Her teacher, a matronly woman named Pylia, turned to her after the others were gone.

"You've been quiet lately," she said. "Is there something I can do for you?"

"I... I have an unusual question," said Maia.

"I am your instructor," said Pylia. "It's hardly unusual for you to ask me a question."

"It's about the Returned," said Maia.

"The Noston are a sad lot," said Pylia. "What is your question?"

"Do they... remember?"

"As a rule, no," said Pylia. "They retain their skills and their knowledge of the world. A Returned navigator could still sail up the coast. But their memories of life are left behind in the Underworld. It is a sad irony: they loved life enough to return to it, but they cannot bring that love back with them."

"What happens to them?" asked Maia.

"Some wander. Some are violent. Many gather in the necropolises—quiet Asphodel and bitter Odunos—to be among their own kind. They live shadowed lives, filled with sorrow and anger."

Maia nodded and blinked back tears, and the teacher's expression softened.

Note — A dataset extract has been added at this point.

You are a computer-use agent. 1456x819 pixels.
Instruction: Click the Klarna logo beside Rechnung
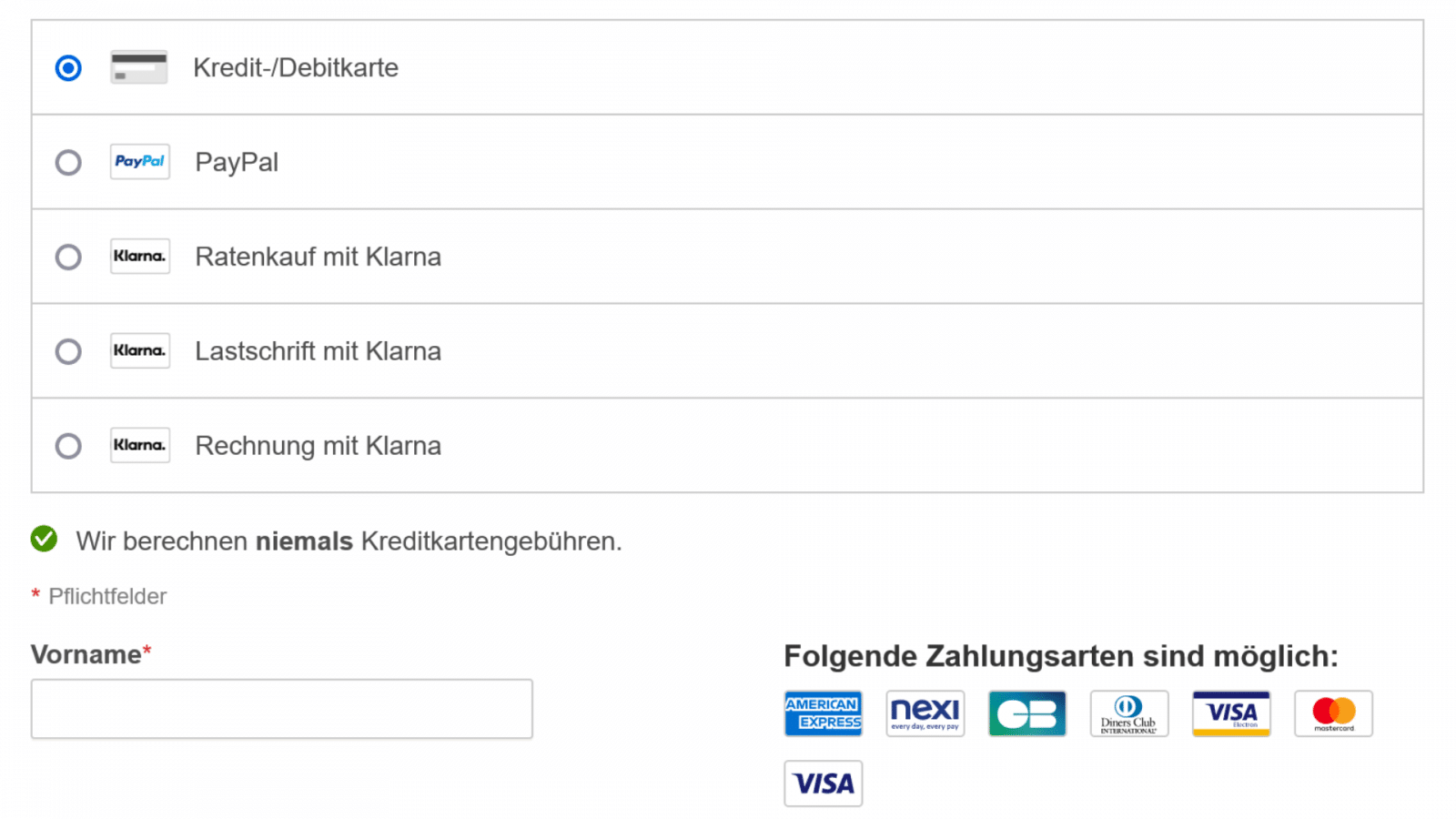coord(139,446)
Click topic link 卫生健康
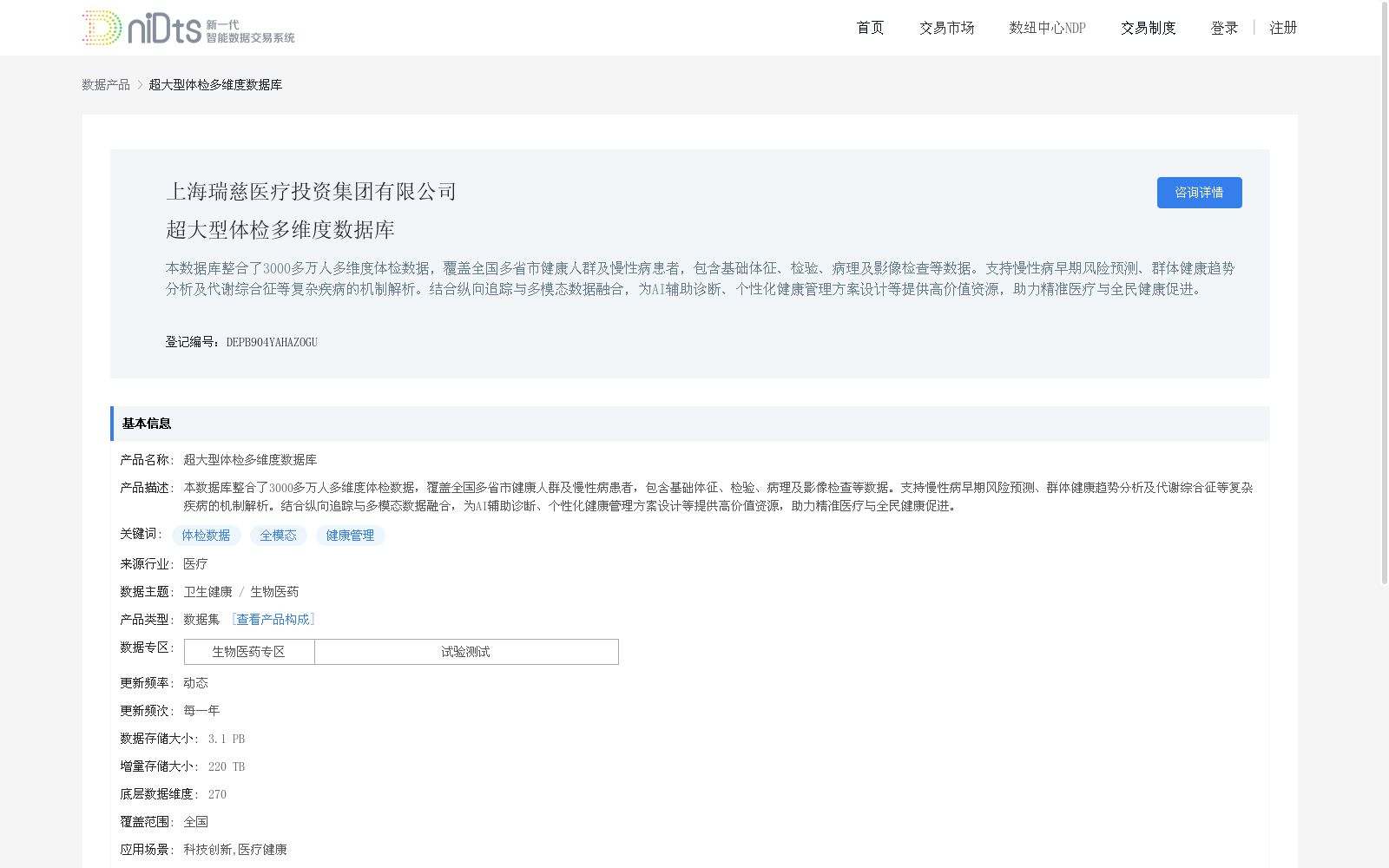The height and width of the screenshot is (868, 1389). coord(208,592)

"Maia," she said. "It's very rare for someone to join the ranks of the Noston. And of those who do come back, the things that made them who they were—their memories, their relationships, the things they treasure—are lost forever. No one truly returns from the Underworld."

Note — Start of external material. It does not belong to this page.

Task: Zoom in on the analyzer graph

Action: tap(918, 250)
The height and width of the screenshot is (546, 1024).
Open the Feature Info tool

"I understand," said Maia. "Thank you."

Pylia nodded, and Maia rose and left as quickly as she could.

She left the city and headed home. She steeled herself to hurry past the path that led to the forge, as she had the last few days, but as she came around a bend in the road, she saw that the grass around the little path was trampled. She looked closer and saw a great jumble of footprints, heavy in the style of military gear.

She ran for the forge.

A group of about twenty hoplites had surrounded the forge, some pointing their spears inward while others searched the area nearby.

"No!" cried Maia.

Phalanx Leader | Art by David Polumbo

The heavily armed men and women turned, but most of them went back to their duty when they saw she was just a child. Their captain, a strong young man with a high-crested helm, walked toward her. She tried to slip past him, but he barred her way with the shaft of his spear.

"Stay back," he said. "Someone spotted a Returned in the area. We're to send it back to the Underworld before it vandalizes something or snatches a child. Like you."

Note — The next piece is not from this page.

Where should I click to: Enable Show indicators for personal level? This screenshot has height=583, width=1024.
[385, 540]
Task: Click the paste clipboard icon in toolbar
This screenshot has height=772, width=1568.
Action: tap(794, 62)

"The building's clear!" yelled one of his troops.

"Fan out!" said the captain. "If it's here, we'll find it."

Before he could turn back to Maia, she bolted.

She ran past him, ignoring him when he yelled after her. She ran past his troops and out into the hills. She searched for what felt like hours, until at last she saw a hunched figure loping away through the brush, hammer in hand.

"Wait!" she yelled.

The figure stopped, then turned, its mask frozen in an expression of sorrow. She walked toward it, but stopped out of its reach.

"They're looking for you," she said. "They want to hurt you."

The figure nodded.

"Do... Do you know who I am?"

Slowly, sadly, the figure shook its head.

Tears tumbled from Maia's eyes. The Returned reached out a hand, and she didn't flinch away. With one thumb, it wiped the tears from her face—a gentle gesture, shocking in its familiarity.

"Don't cry," it said, in dull monotone. "Don't cry."

She stepped back, and the thing turned to leave.

"Where are you going?" she asked.

The great hunched shoulders rose in a shrug. "Away."

Maia's lip trembled. She looked down to see a patch of flowers at their feet, long white flowers with sturdy green stems. She bent down and picked one, and offered it to the figure.

"Asphodel," she said, pointing inland. "Go to Asphodel, the necropolis. There are more there like you."

The Returned took the flower from her shaking hand and nodded.

It turned to follow her pointing finger and walked, hammer in hand, away from the ruined forge. To Asphodel.